La Commission européenne a présenté, dans la soirée de mardi 8 juillet, son très attendu acte délégué sur l’hydrogène bas carbone, incluant des modifications par rapport aux documents provisoires précédents (EUROPE 13630/32) afin de répondre partiellement aux demandes des États membres, de députés européens et de l’industrie.
Le dernier projet d’acte délégué faisait encore l’objet de critiques, la semaine dernière, de la part d’eurodéputés, majoritairement au sein des groupes PPE et CRE (EUROPE 13673/9), estimant notamment que les mesures ne permettaient pas de produire de l’hydrogène « bleu » (produit à partir d’énergies fossiles associées à un système de captage du CO2).
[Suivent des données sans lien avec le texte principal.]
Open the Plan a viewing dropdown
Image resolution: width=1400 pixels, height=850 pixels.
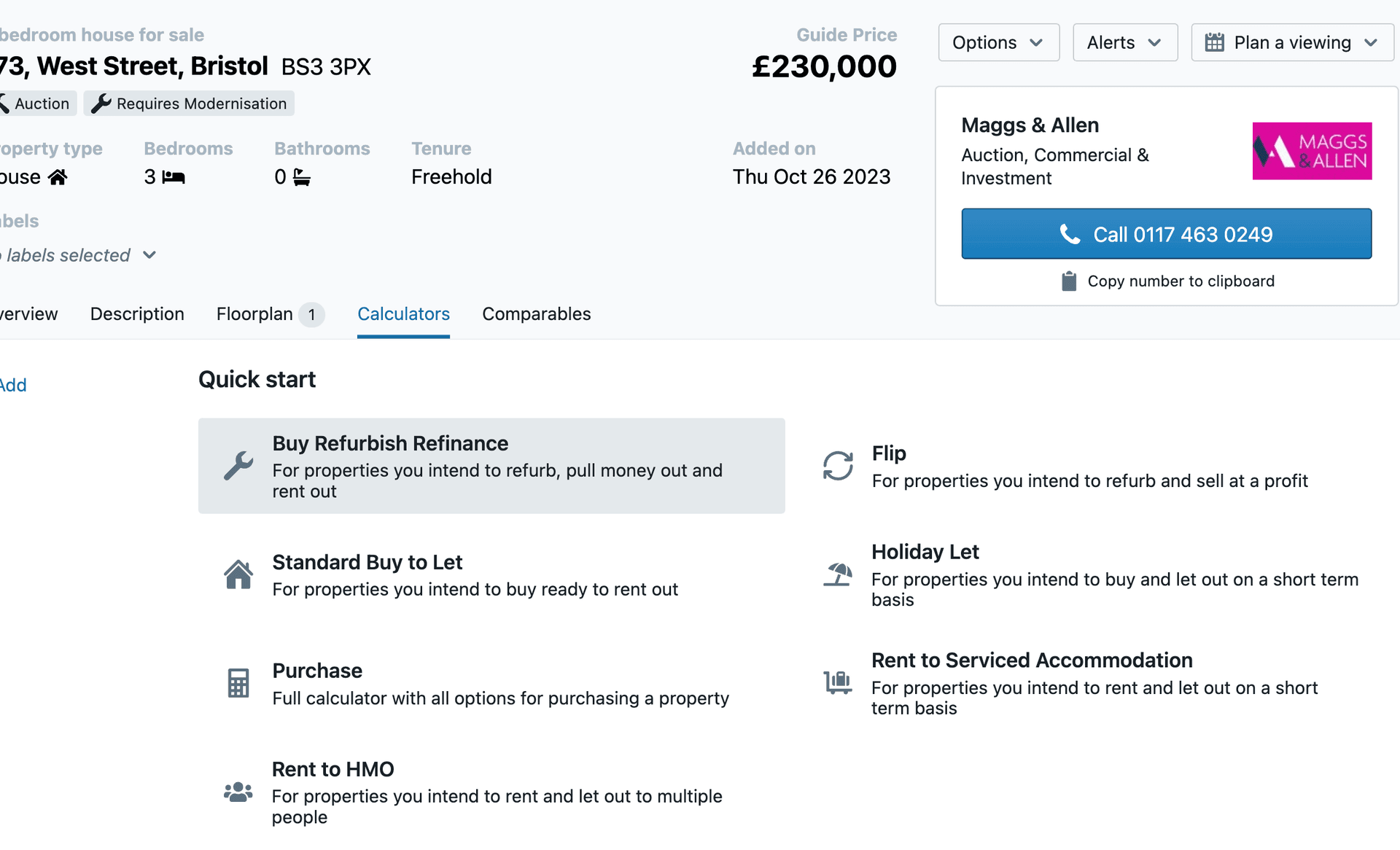click(1292, 42)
Pour pouvoir être considéré « bas carbone », l’hydrogène doit réduire les émissions de gaz à effet de serre sur l'ensemble du cycle de vie d'au moins 70% par rapport à l’utilisation de combustibles fossiles. Le même seuil s’applique dans le cadre de l’acte délégué définissant l’hydrogène « renouvelable » (EUROPE 13202/35).
L’organisation Hydrogen Europe a reconnu « les améliorations » du nouvel acte découlant du paquet 'gaz' (EUROPE 13455/26) par rapport aux versions antérieures du texte, « en réaction à une pression forte de la part de l’industrie, du Parlement européen et des capitales ».
Toutefois, « la lenteur dans la préparation et l'adoption de cet acte - encore très strict - est un obstacle à ce dont l'Europe a besoin aujourd'hui dans un paysage géopolitique complexe », a communiqué le PDG d’Hydrogen Europe, Jorgo Chatzimarkakis.
Baisse des valeurs par défaut pour le gaz naturel. Par rapport à la dernière copie du texte, la Commission a abaissé les valeurs par défaut pour les émissions de CO2 en amont du gaz naturel (hors liquéfaction, transport et regazéification du GNL) de 8,4 à 4,9 gCO2/MJ.
C’était une demande de l’industrie, qui craignait qu’autrement, il eût été difficile d’atteindre le seuil de 70% de réduction des émissions de gaz à effet de serre. Les ONG environnementales appelaient, au contraire, à relever ces valeurs par défaut (EUROPE 13643/12).
Les valeurs par défaut pour l'intensité du méthane ont également été abaissées à 0,19g CO2/MJ pour le gaz naturel, contre 6.6 g CO2/MJ précédemment. La coalition d'organisations environnementales CAN Europe considérait que la valeur précédente était déjà « trop faible », craignant que les producteurs ayant des niveaux élevés de fuites de méthane « bénéficient injustement » des valeurs par défaut.
Une autre demande des industriels concernait l’application de valeurs par défaut des émissions en amont ('upstream emissions') spécifiques à un pays ou à une région. La Commission a donc proposé d’évaluer l’introduction d’une telle approche dans son étude d’impact, prévue avant le 1er juillet 2028.
« Bien que ce ne soit pas aussi optimal que les valeurs spécifiques au projet, il s'agit d'un pas dans la bonne direction », a commenté Hydrogen Europe.
Consultation sur les PPA nucléaires en 2026. Pour l’instant, l’acte fournit donc quatre méthodes de calcul de l’intensité des émissions de l'électricité utilisée pour la production d'hydrogène électrolytique « bas carbone », sans encore prendre en compte l’hydrogène produit à partir d’électricité issue d’un contrat PPA ('power purchase agreement') avec une centrale nucléaire.
La Commission n’a pas changé son approche par rapport au dernier texte concernant ces PPA « bas carbone » (EUROPE 13630/32) : une consultation sur ce point aura lieu en 2026, avant l’évaluation d’impact en 2028.
Le Parlement européen et le Conseil de l’UE ont deux mois pour approuver ou rejeter l’acte délégué en l’état.